Just as Gen. Meade was formulationg  his plans for an advance he received these orders:

Orders from General Halleck

Headquarters of the Army
Washington, September 24, 1863 –– 2.30 a.m.

Major-General Meade,
                Army of the Potomac:

Please answer if you have positively determined to make any immediate movement.  If not, prepare the Eleventh and Twelfth Corps to be sent to Washington, as soon as cars can be sent to you.  The troops should have five days’ cooked provisions.  Cars will probably be there by the morning of the 25th.

H.W. HALLECK,         
General-in-Chief.

General Meade's Response

Major-General Halleck:

I contemplate no immediate movement, though until your telegram the decision was not positive –– awaiting information to be obtained to-day.

The Twelfth Corps is in the front on picket, and could not well be withdrawn and got ready in the time you name.

GEO. G. MEADE,      
Major-General Commanding.

General Halleck's Reply

War Department, Washington,   
September 24, 1863 –– 9.30 a.m.

Major-General Meade,
                Army of the Potomac:

Your telegram of this morning has been shown to the President.  He directs that the Eleventh and Twelfth Corps be immediately prepared to be sent to Washington, as conditionally ordered before.

H. W. HALLECK,      
General-in-Chief.


The orders having been given, General Meade promptly obliged.  He estimated the numbers of the 12th Corps at 10,600 men.  General Howard's 11th Corps strength was 5,700.



General Meade orders General Newton to relieve the Twelfth Corps

Headquarters Army of the Potomac,
September 24, 1863.

Commanding Officer First Corps:

The major-general commanding directs that you move with your corps immediately and relieve the Twelfth Corps, * Major-General Slocum commanding.  It is important that this should be done with the utmost dispatch and that the movement and relief of the Twelfth Corps should be effected without the knowledge of the enemy so far as it is practicable to accomplish it.  The Twelfth Corps pickets the Rapidan from Somerville Ford to Stringfellow’s Ford.  The headquarters and main body of the corps are east of Summerduck River, not far from Raccoon Ford.  An officer is sent or will be sent to guide your corps to the Twelfth Corps.

Very respectfully, &c.,

A.A. Humphreys,         
Major-General, and Chief of Staff.

Charles Wainwright Journal (excerpt)

The journal of Colonel Charles Wainwright, Chief of 1st Corps Artillery, gives detail about the condition of the corps, as well as a glimpse into the topics of interest and affairs at the high command level of the Army of the Potomac.  He writes the following about the move south.

Camp three miles from Raccoon Ford, September 24, Thursday.

__Required work__:
**A.** List every ford named in the text on Meade's orders.
**B.** Gather every line in the rows below that contains the word "Open".
The rows below have no connection to the text on Meade's orders.

__Input data__:

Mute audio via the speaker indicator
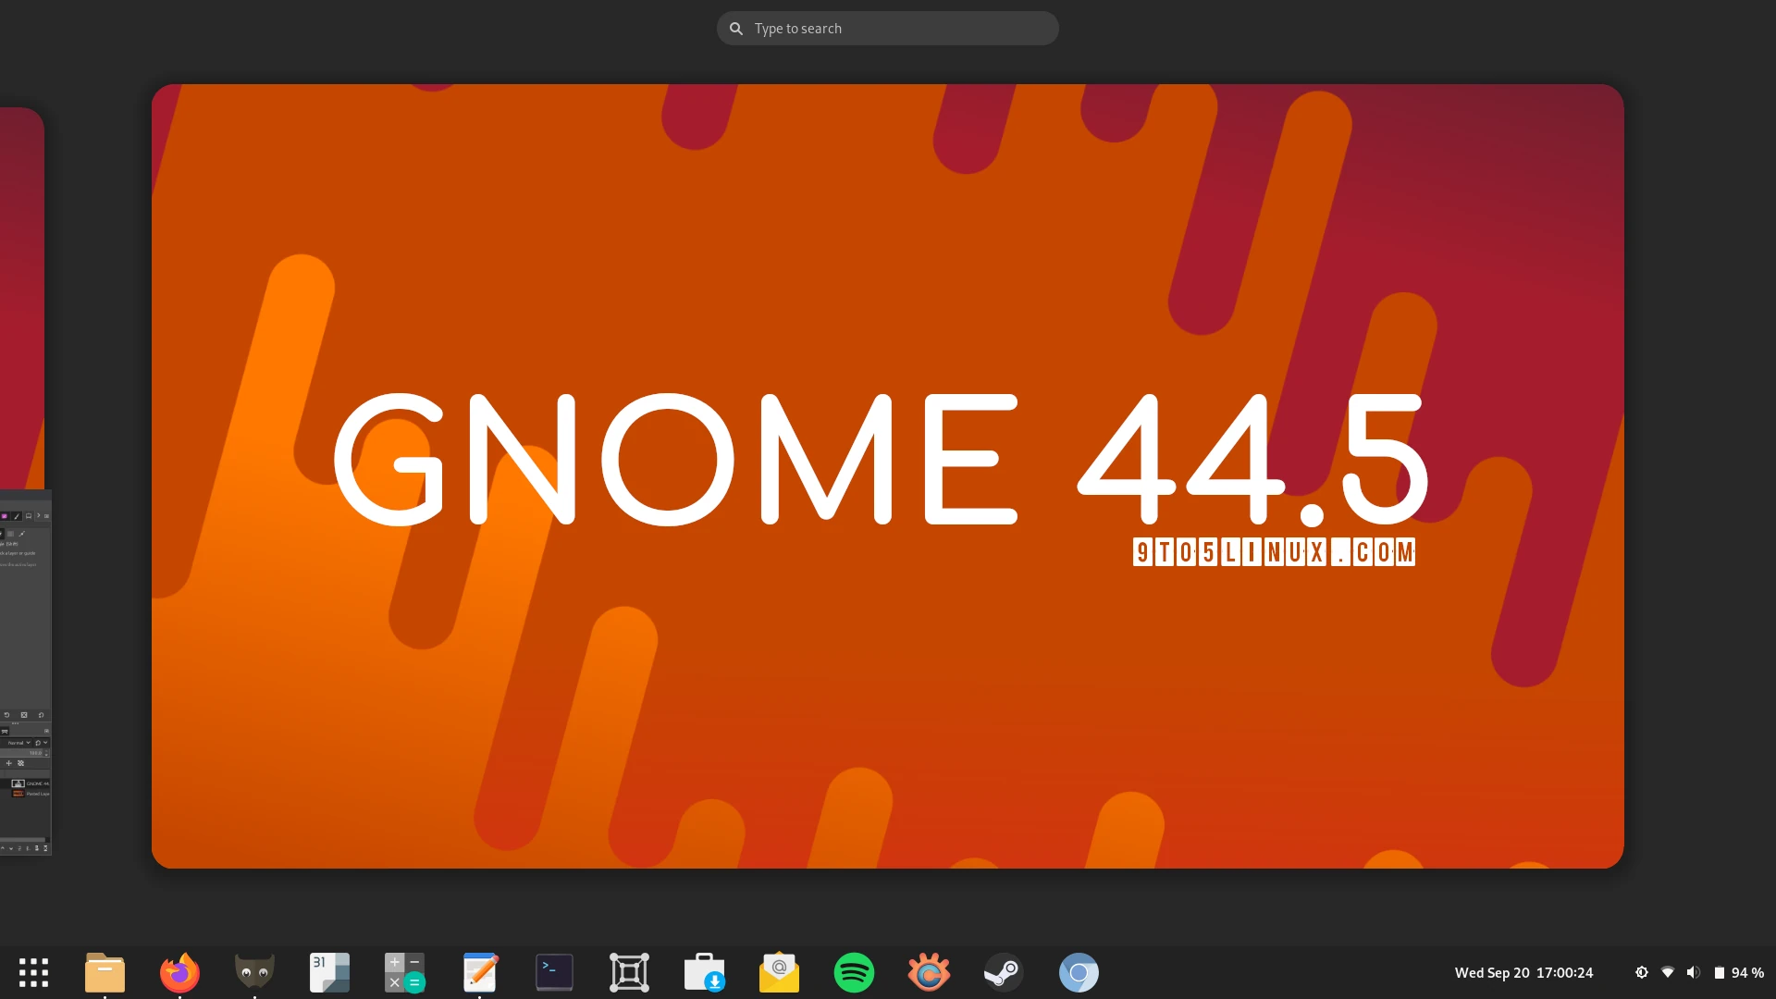1776x999 pixels. pos(1694,972)
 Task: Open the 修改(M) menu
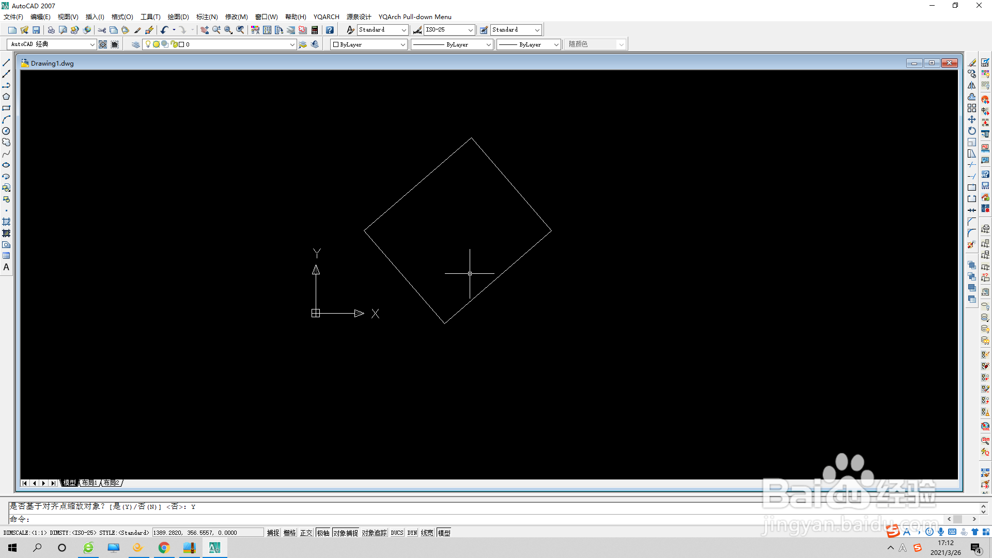[236, 17]
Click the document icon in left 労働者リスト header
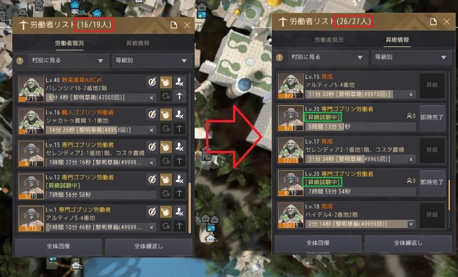The height and width of the screenshot is (277, 458). click(174, 25)
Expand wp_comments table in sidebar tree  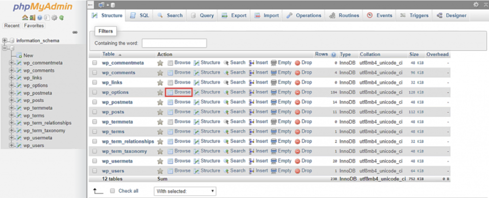click(x=11, y=70)
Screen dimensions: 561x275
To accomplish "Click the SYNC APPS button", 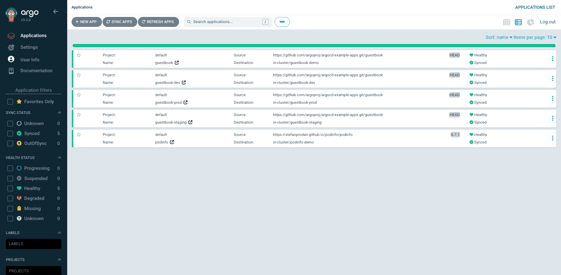I will point(120,22).
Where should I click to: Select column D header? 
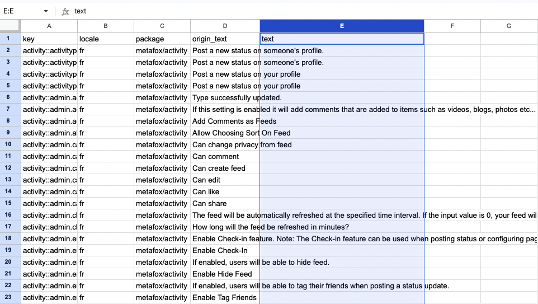(x=225, y=26)
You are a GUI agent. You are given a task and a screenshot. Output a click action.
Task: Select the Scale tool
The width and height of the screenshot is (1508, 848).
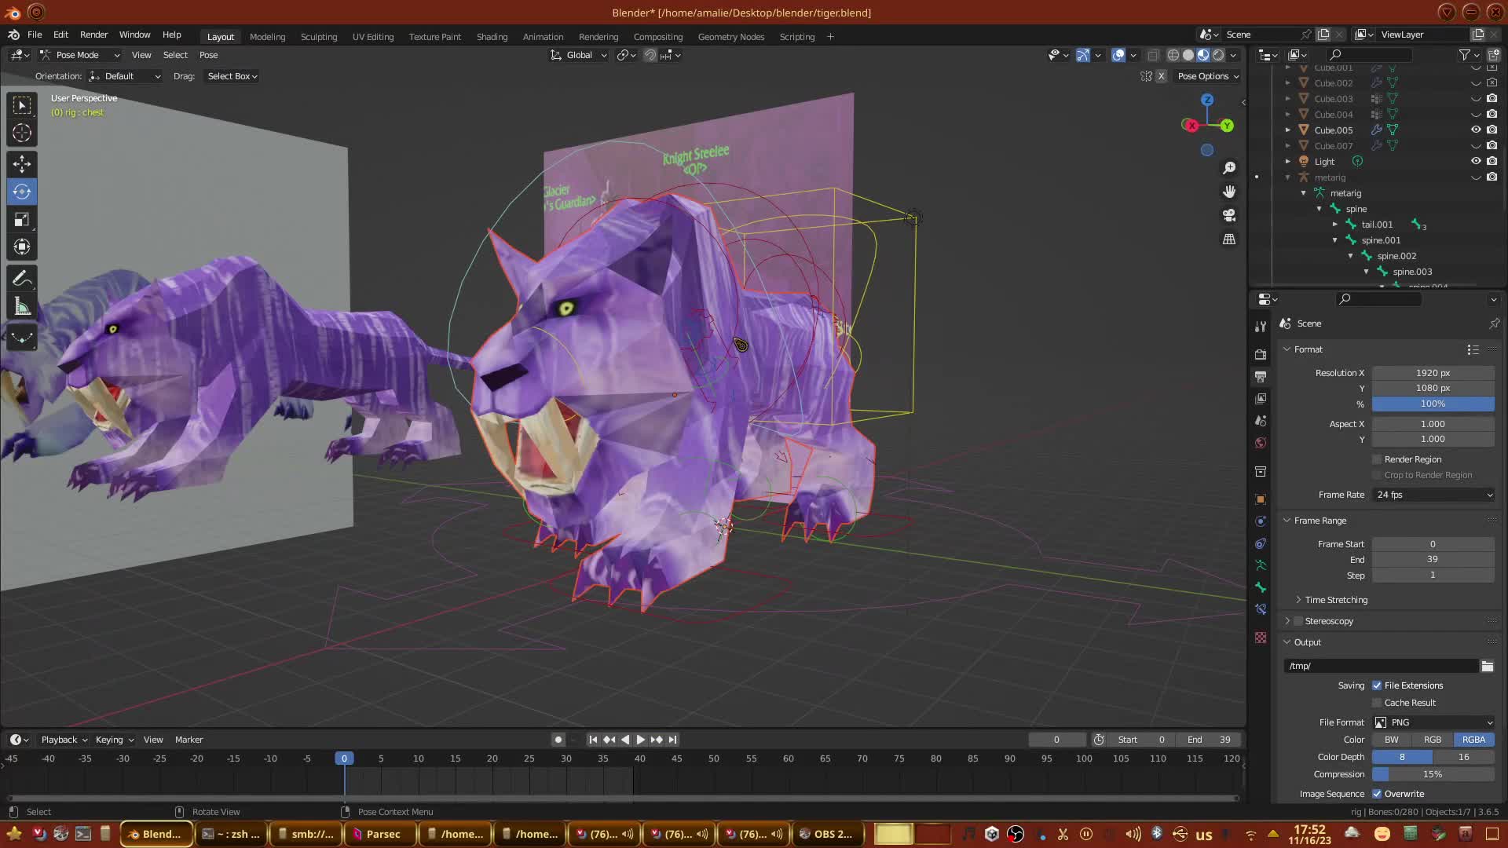click(x=22, y=220)
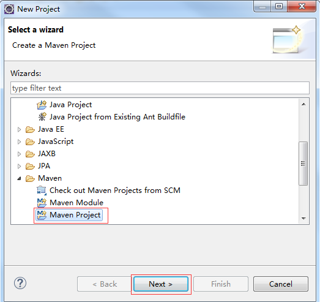Click the wizard filter text field
This screenshot has height=302, width=320.
[x=160, y=88]
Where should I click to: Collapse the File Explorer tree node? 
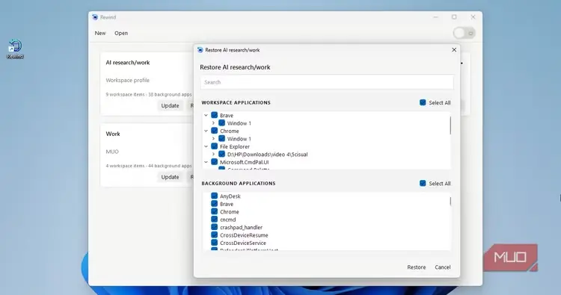(x=206, y=146)
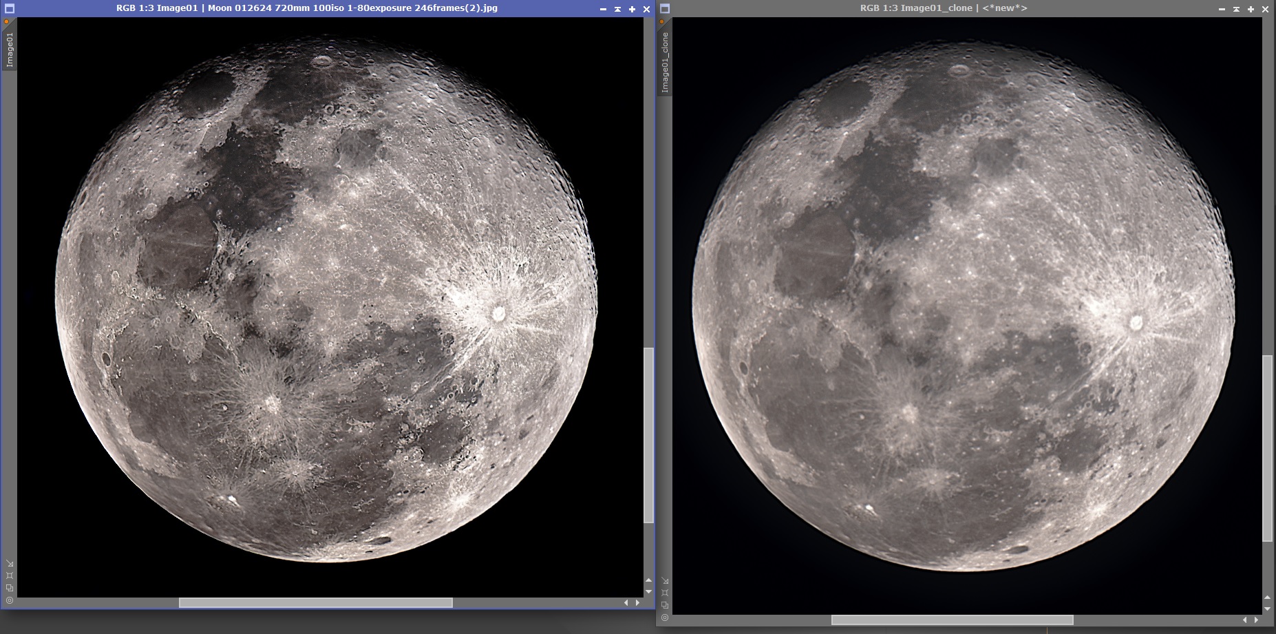This screenshot has height=634, width=1276.
Task: Shade the Image01_clone window with title bar button
Action: click(x=1236, y=9)
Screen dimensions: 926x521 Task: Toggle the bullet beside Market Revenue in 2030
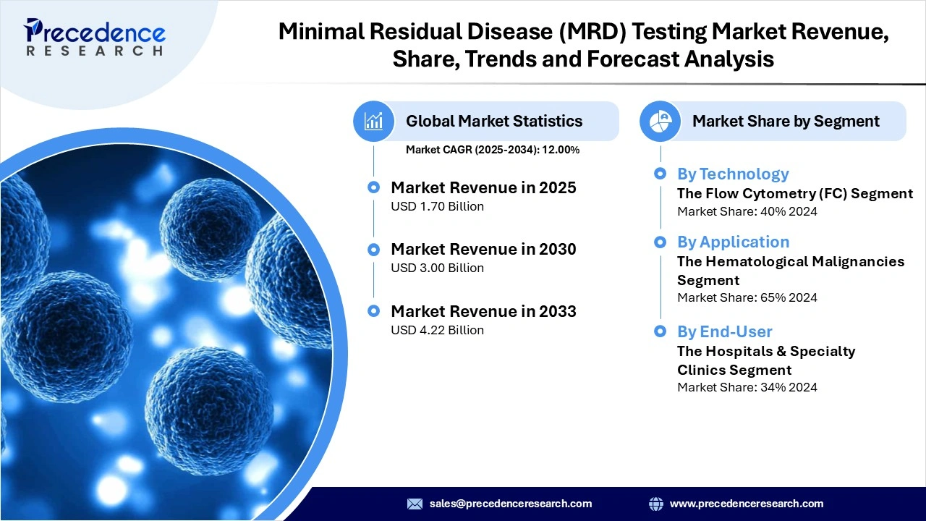coord(373,249)
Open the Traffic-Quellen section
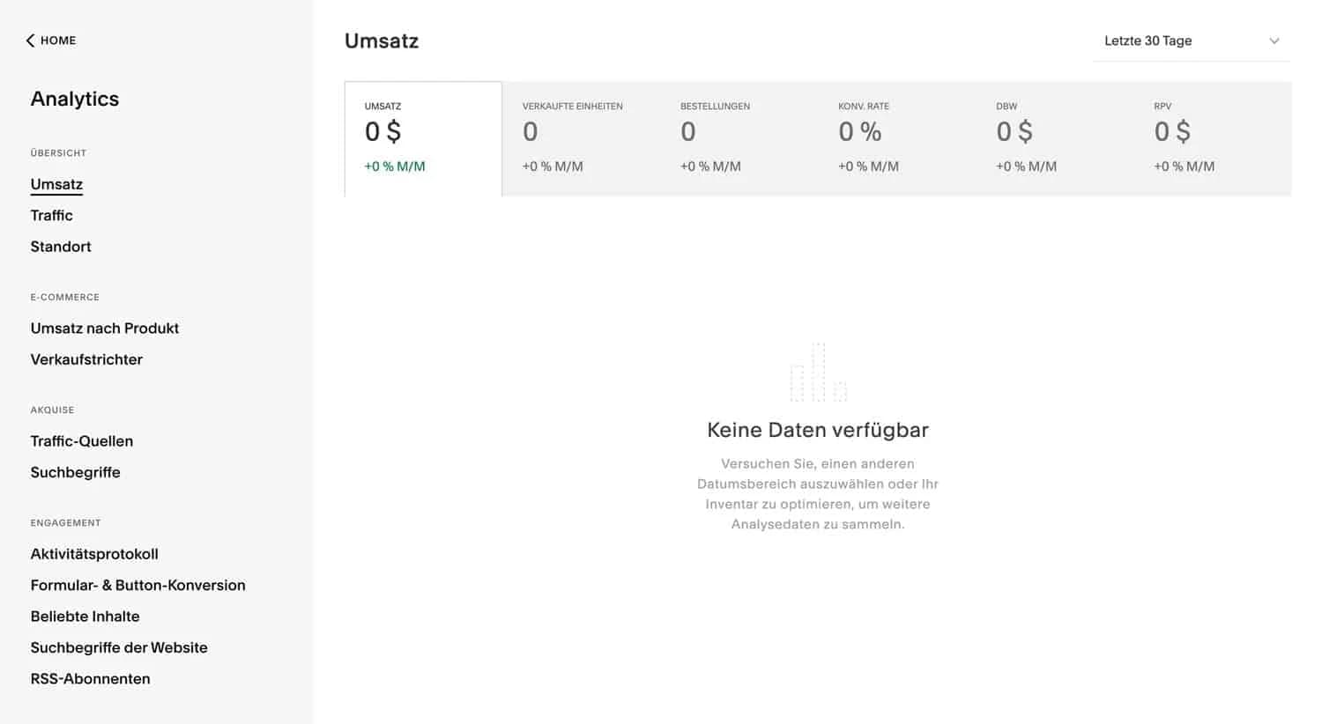Viewport: 1322px width, 724px height. click(x=82, y=440)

__Full solutions__:
**A.** Somerville Ford, Stringfellow's Ford, Raccoon Ford

**B.**
 Task: Open the 修改(M) menu
Open the Traffic-Quellen section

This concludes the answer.